Taxing e-cigarettes could have adverse consequences

Health economists warned that taxes on e-cigarettes and vape products alone would not be enough to keep teenagers from using other risky tobacco products such as regular cigarettes.

“Our study is now part of a growing body of evidence that different types of policies designed to curb e-cigarette use, while they are generally effective in doing that, they have this unintended consequence of driving people back to a more harmful nicotine delivery system: traditional cigarettes,” said Charles Courtemanche, a health economist at the University of Kentucky and co-author of this month’s report on whether the United States should put a blanket tax on vaping products.

The authors reported that a tax on electronic nicotine delivery systems reduces the likelihood that the youth will buy the products in retail stores. However, hiking up the prices of vaping products runs the risk of pushing young people toward cheaper alternatives, such as regular cigarettes.

The economists behind the report used extensive data collection from two national studies — Monitoring the Future, funded by the National Institute on Drug Abuse, and the Youth Risk Behavior Surveillance System supported by the Centers for Disease Control and Prevention.

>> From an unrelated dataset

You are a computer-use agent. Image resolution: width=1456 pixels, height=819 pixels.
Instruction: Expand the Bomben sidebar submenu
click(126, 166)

“The significant increase in combustible cigarette use among teens suggests that the net public health effect may not be positive, and it might actually be negative,” said Mike Pesko, an economist at Georgia State University and a corresponding author of the report.

Increasing a tax on one nicotine product without doing so on another, such as traditional cigarettes, could inadvertently shift those teenage users to more risky smokable tobacco products. Research from Monitoring the Future, a large yearly survey of drug use among adolescents, showed that the increased cost of e-cigarettes affected how 2% of adolescents used them. However, the authors of the report pointed out that about 68% of that small fraction of teenagers had started substituting regular cigarettes.

Regulators will want to tread carefully when recommending certain stopgaps to keep vaping products away from minors at the risk of sacrificing years of declining smoking rates among adolescents. Teenage smoking rates have plummeted over the past decade, according to federal data. For example, nearly 5 out of every 100 high school students in the U.S. reported in 2020 that they smoked cigarettes in the past 30 days, down from 15.8% in 2011.

“The rise of e-cigarettes is probably the biggest explanation for that, so wouldn’t it stand to reason that if you sort of put vaping devices out of business that you would undo that trend?” Courtemanche added. “With all these types of tobacco products, you crack down on one, and another one pops up like a whack-a-mole game at the amusement park.”

To date, 29 states and the District of Columbia have levied excise taxes on vaping products as a way to discourage minors. Imposing a wide-reaching tax on vaping products such as Juul pods and e-cigarette devices has been floated as a remedy to the epidemic of teenagers becoming addicted to nicotine using those products, usually with flavors that appeal to children.

Former President Donald Trump aimed to take flavored vaping liquid off the market, but his administration’s efforts stalled in the months leading up to the onset of the worst pandemic in the U.S. in a century. The Trump administration also abandoned plans in 2019 to propose new regulations to decrease the nicotine content in cigarettes, with the goal of making tobacco less addictive.

The Food and Drug Administration under President Joe Biden has taken aim at the tobacco industry, having already proposed a ban on menthol-flavored cigarettes amid pressure from civil rights groups on regulators to crack down on the tobacco industry’s aggressive marketing that targeted black communities. However, the ban, which would not apply to e-cigarettes and vaping liquids, has not come to fruition and is likely to involve a lengthy rule-making process.